In other words, if you multiply both the numbers by a million, Montgomery multiplication gives you a million times their multiple.  Thus to multiply two numbers:

  1. Multiply each of them by 1000000 (modulo R).
  2. Perform a Montgomery multiplication.
  3. Divide the result by 1000000 (modulo R).

This sounds needlessly elaborate, and indeed if you only think of Montgomery multiplication as a form of modular multiplication then it isn't much use.  Where it comes into its own is when you need to do a great many consecutive modular multiplications, as you would when doing a modular exponentiation.  For example, here is how to raise y to the 25th power.  I'll use "*" to mean "Montgomery-multiply the numbers modulo R".

Y = 1000000 × y (modulo R)

Y2 = Y * Y

Y4 = Y2 * Y2

Y6 = Y4 * Y2

Y12 = Y6 * Y6

Y24 = Y12 * Y12

Y25 = Y24 * Y

y25 = Y25 ÷ 1000000 (modulo R)

All the middle stages are just the same as the ones that would we have to go through using ordinary modular multiplication, so the first and the last stage are the only tricky ones.

For the last stage, we can implement the division by performing a single Montgomery multiplication:

y25 = Y25 * 1

For the first stage, we could use another Montgomery multiplication:

Y = y * 1000000000000

which would automatically divide by a million and thus give us 1000000 × y, but there is a snag because Montgomery multiplication can't handle numbers larger than the modulus.  So we precompute (using some other means, perhaps even in software)

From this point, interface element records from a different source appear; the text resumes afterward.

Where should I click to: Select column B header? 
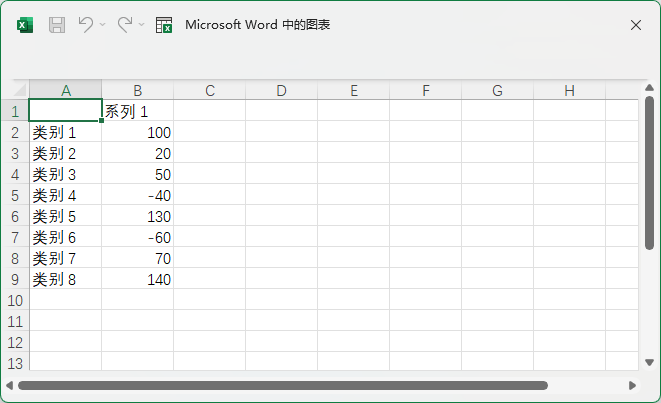[x=137, y=91]
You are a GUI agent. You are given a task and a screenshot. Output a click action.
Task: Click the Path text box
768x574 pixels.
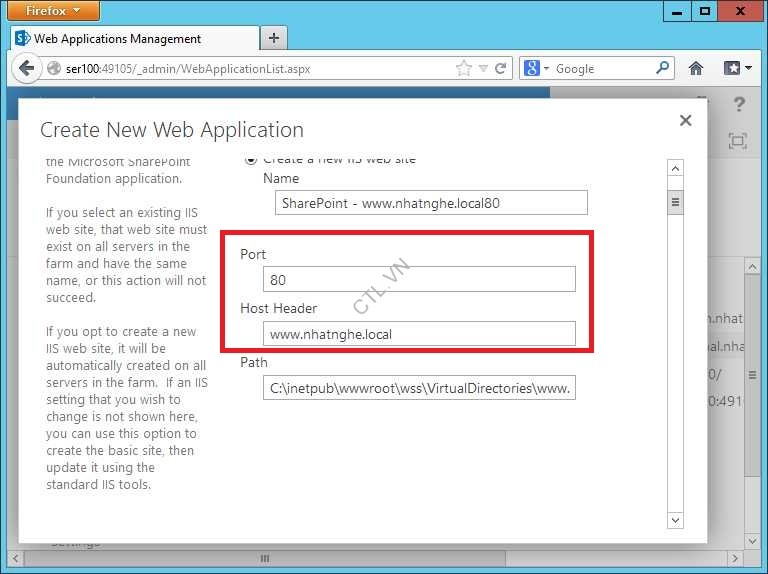click(419, 387)
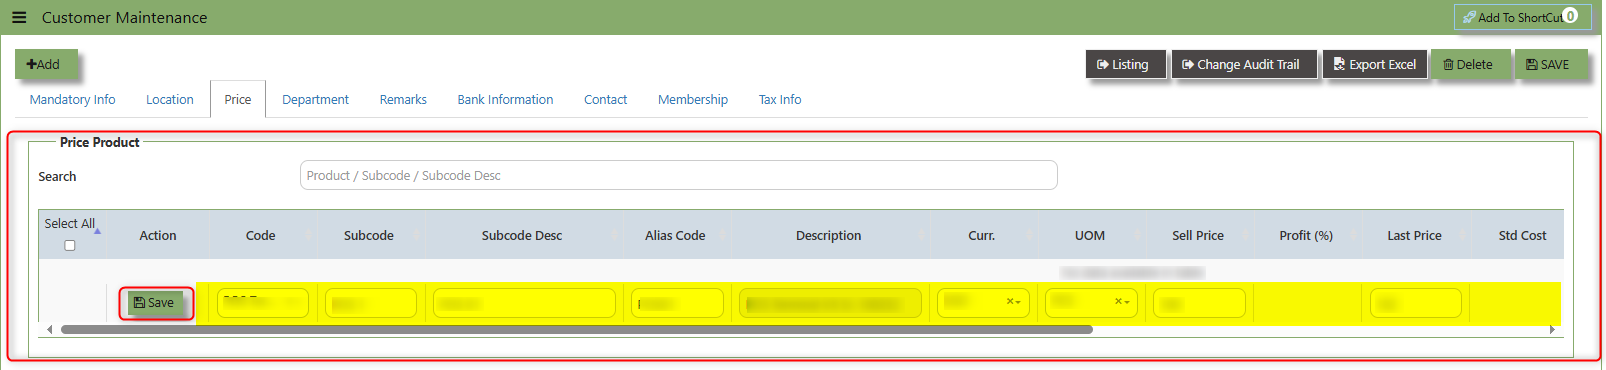The height and width of the screenshot is (370, 1606).
Task: Click the top green SAVE button
Action: click(1550, 64)
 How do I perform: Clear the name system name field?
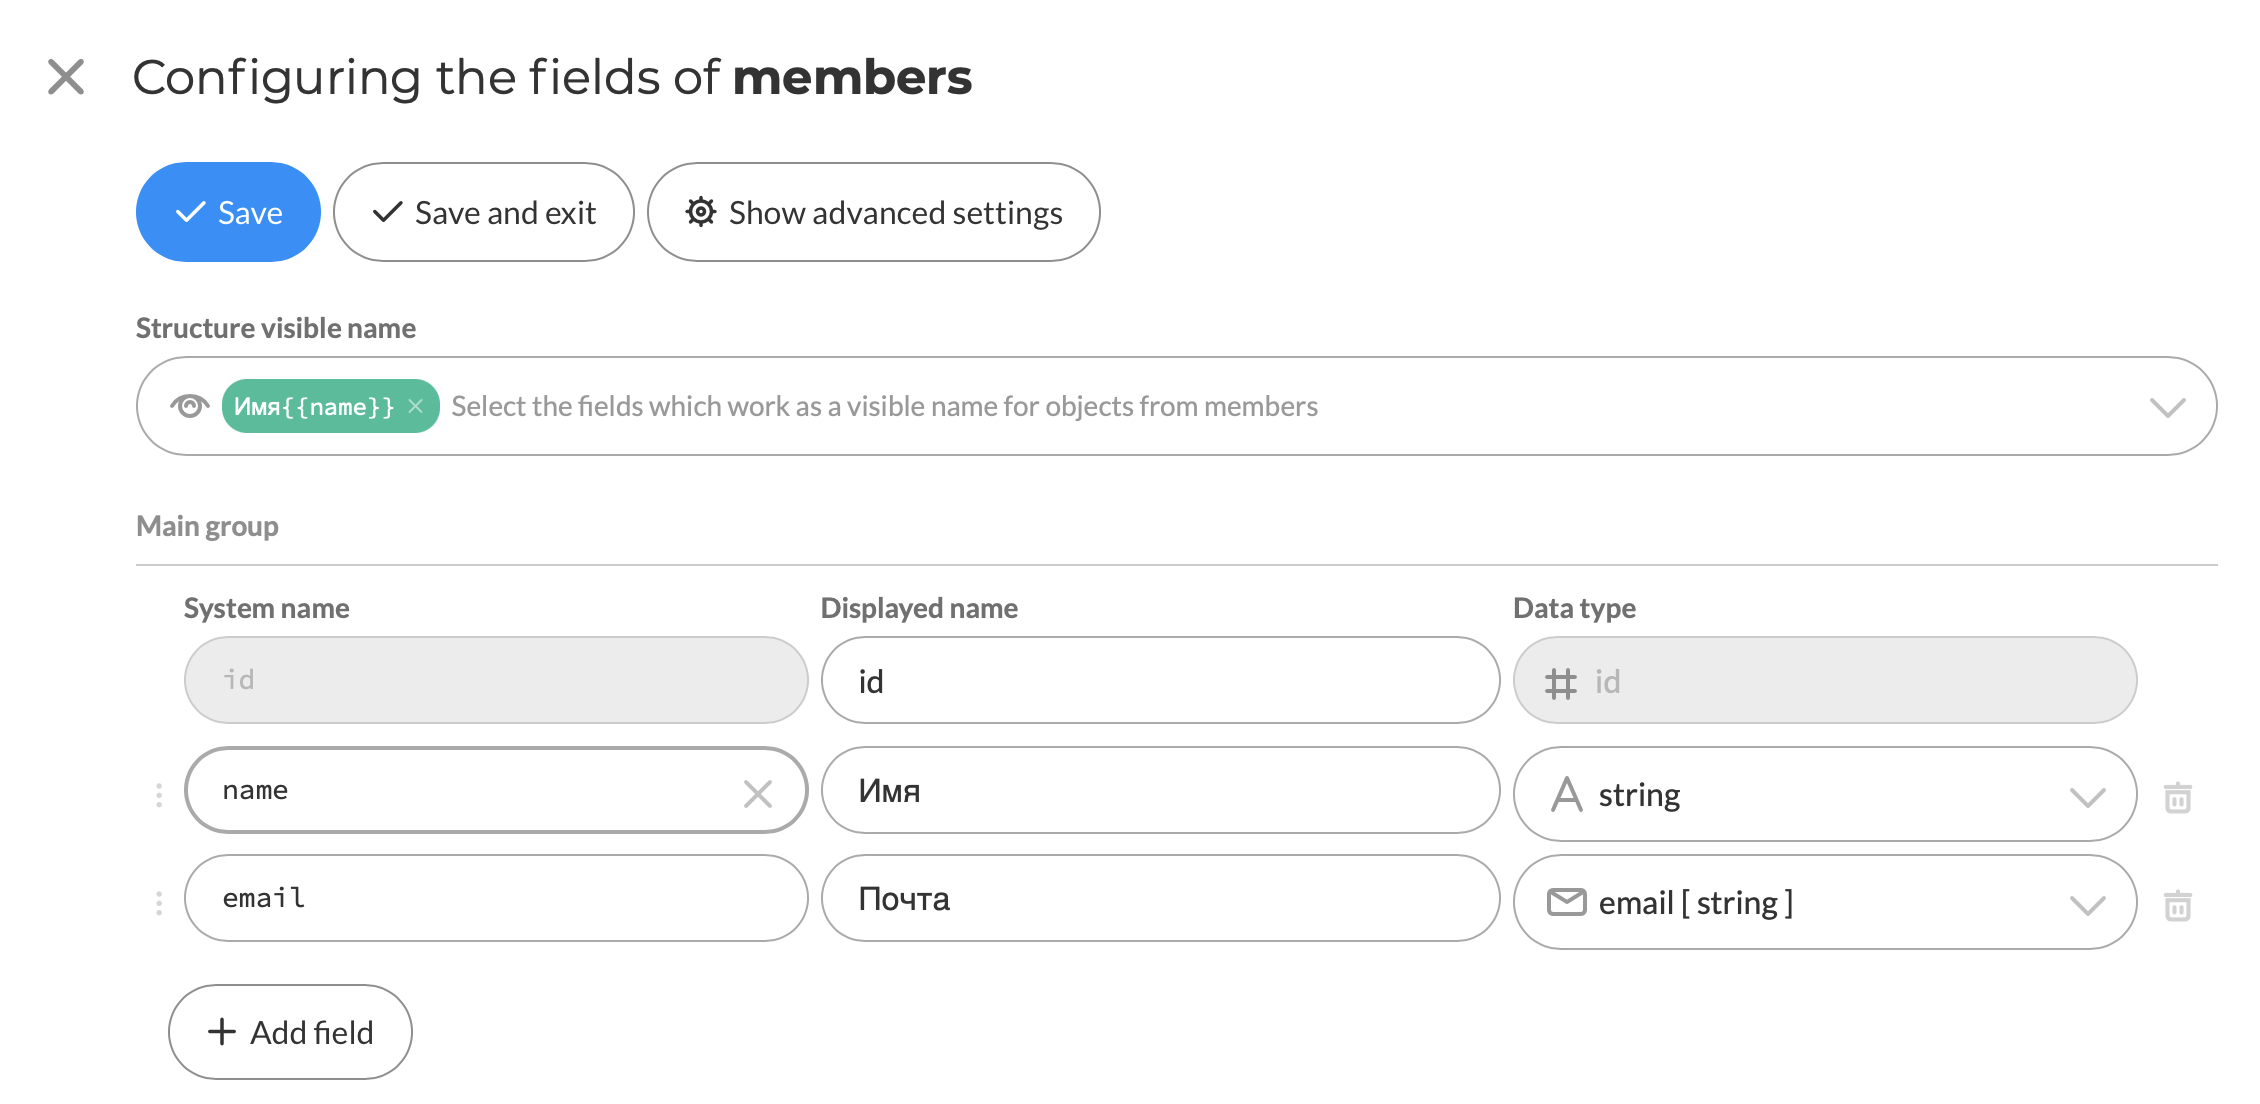pyautogui.click(x=758, y=794)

TRILLION = 1000000000000 (modulo R)

and then the first stage can be written as

Y = y * TRILLION

So altogether the extra cost of exponentiating using Montgomery multiplication is two extra multiplications, one at the beginning and one at the end, plus the precomputation of TRILLION, which only has to be done once for any particular value of R.

Easier in binary

It's easier to explain in decimal, but Montgomery multiplication is easier in binary.  The place of 1000000 is taken by some suitable power of 2, but the key simplification is that the adding of the multiple of the modulus becomes much easier.  The rule is this: if the number you are looking at is odd, add R before you halve it; if it's even, just halve it.

But is it useful?

Montgomery multiplication is certainly beautiful and unexpected and I envy Montgomery for discovering it.  If most of the work to be done by an encryption chip is to be modular exponentiation, and either the modulus changes rarely (as in Diffie-Hellman key exchange) or you can store the precomputed TRILLION, then it is quite efficient; but all in all it is less versatile than my algorithm or Brickell's, neither of which needs any precomputation or pre- and post-multiplication.